Incinerate maybe? I don't think their lyrics are rapey afaik. They're more tech than brutal death but it's not far off. Their new album is pretty cool


----------



## teamSKDM (Feb 21, 2022)

I feel like majority of metal/heavy lyrics are incredibly immature and often about nothing that matters and isnt even a personal expereince of anyone in the band or rely on being "conseptual" or fictional or even worse some bands act like their lyrics are written to teach you


----------



## elkoki (Feb 21, 2022)

Cliteater - Clit em All


----------



## vilk (Feb 21, 2022)

It's sad to see people bashing OP in this thread.

I'm a big fan of BDM, but I'm also not particularly enthralled with most of the lyrics. If anything, I just wish there was more variety. And I do love horror, but let's not pretend the genre of horror is always equal to gore, violence, and rape. There are all kinds of horror (movies, books, art, etc.) aside from slashers. Vampires, witches, aliens, Satan, Godzilla, ancient Egyptian curses, dystopian futures...
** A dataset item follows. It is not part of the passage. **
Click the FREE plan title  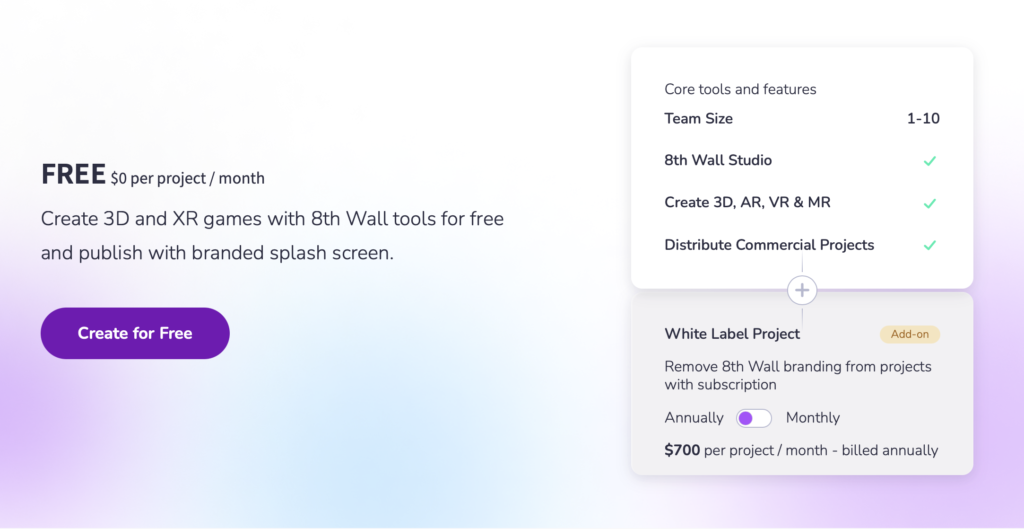click(x=73, y=175)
I agree that non-slasher horror is underrepresented in BDM, but also just any other topic. I'm a huge fan of Nile for decades now, and I like how Dying Fetus switched to an anti-war political message. 


Where's the Satanist BDM? Where's the witch BDM? Where's the sci-fi BDM? We can find plenty of examples in regular ol death metal, or especially we can find sci-fi themed technical death metal, but somehow BDM gets constantly tied up in this gore trope.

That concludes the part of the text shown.